HIV-1 infection of bone marrow hematopoietic progenitor cells and their role in trafficking and viral dissemination

Abstract

Patients with HIV-1 often present with a wide range of hematopoietic abnormalities, some of which may be due to the presence of opportunistic infections and to therapeutic drug treatments. However, many of these abnormalities are directly related to HIV-1 replication in the bone marrow (BM). Although the most primitive hematopoietic progenitor cells (HPCs) are resistant to HIV-1 infection, once these cells begin to differentiate and become committed HPCs they become increasingly susceptible to HIV-1 infection and permissive to viral gene expression and infectious virus production. Trafficking of BM-derived HIV-1-infected monocytes has been shown to be involved in the dissemination of HIV-1 into the central nervous system (CNS), and it is possible that HIV-1 replication in the BM and infection of BM HPCs may be involved in the early steps leading to the development of HIV-1-associated dementia (HAD) as an end result of this cellular trafficking process. In addition, the growth and development of HPCs in the BM of patients with HIV-1 has also been shown to be impaired due to the presence of HIV-1 proteins and changes in the cytokine milieu, potentially leading to an altered maturation process and to increased cell death within one or more BM cell lineages. Changes in the growth and differentiation process of HPCs may be involved in the generation of monocyte populations that are more susceptible and/or permissive to HIV-1, and have potentially altered trafficking profiles to several organs, including the CNS. A monocyte subpopulation with these features has been shown to expand during the course of HIV-1 disease, particularly in HAD patients, and is characterized by low CD14 expression and the presence of cell surface CD16.

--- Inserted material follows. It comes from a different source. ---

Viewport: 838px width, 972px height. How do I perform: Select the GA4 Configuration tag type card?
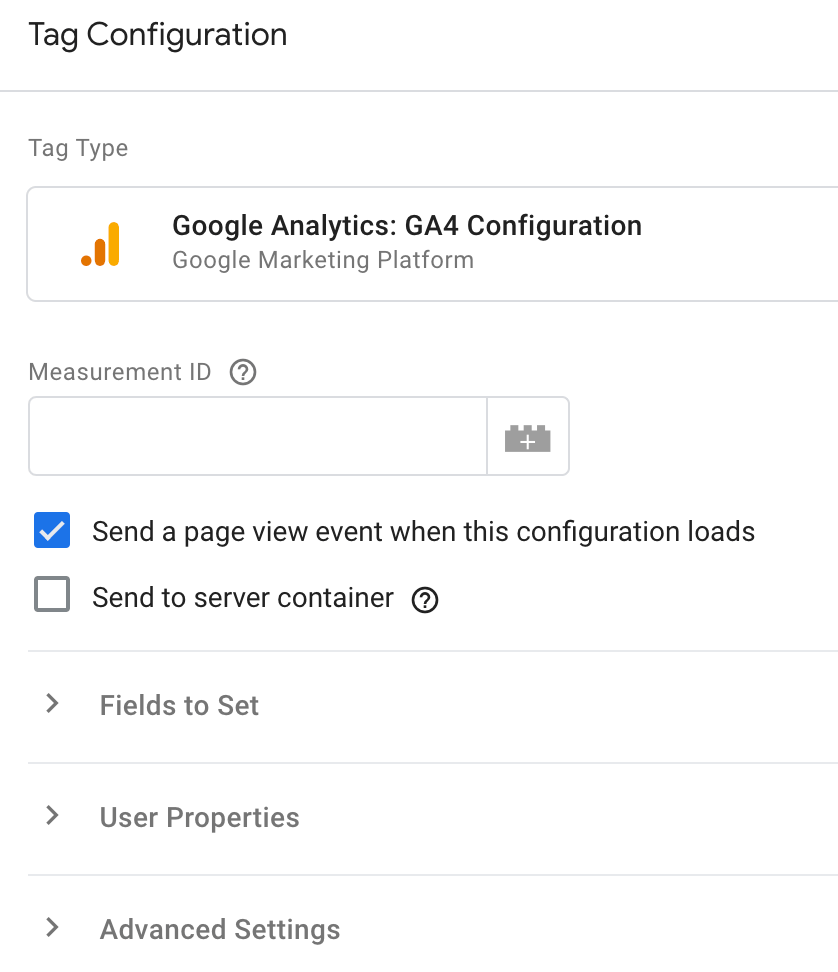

Figure 1. Cells of the BM Susceptible to HIV-1 Infection.

The cellular components of the BM include HPCs at all stages of differentiation, megakaryocytes, fibroblasts, endothelial cells, adipocytes, macrophages, osteoblasts, osteoclasts, and MSCs, while DCs, T cells, and B cells may also migrate from the blood into the BM. A black arrow indicates the differentiation process from one cell type to another. A dashed black line indicates that one or more intermediate cell types have been omitted from the respective differentiation process. A red line points to cells that are known to be infected by HIV-1. A dashed red line points to cells that have been shown to be infected by HIV-1, but the extent of their infection and their role in HIV-1 pathogenesis is questionable.

Figure 2. Mechanism of HIV-1-Induced Myelosuppression.

Several mechanisms may be involved in HIV-1-induced impairment of hematopoiesis. (A) HPCs may be infected by HIV-1. (B) The interaction of HIV-1 proteins with HPCs may have a direct effect on hematopoiesis. (C) HIV-1 may indirectly affect HPCs by interacting and/or infecting BM stromal cell populations, making them unable to support normal HPC functions. (D) HIV-1 replication in the BM may lead to changes in the cytokine milieu, which may in turn profoundly impact HPC function.

Figure 3. Trafficking of HIV-1-Infected Cells from the BM to the CNS.

Monocytes infected in the BM with HIV-1 either as HPCs or as commited monocyte progenitors emigrate from the BM into the blood, and through the blood circulation reach the capillary vessels of the brain, where they may cross the blood–brain barrier and migrate into the CNS. Following entry into the CNS, monocytes differentiate into perivascular macrophages, which has been shown to typically lead to upregulation of viral protein production, release of virions, and infection of resident cells of the CNS.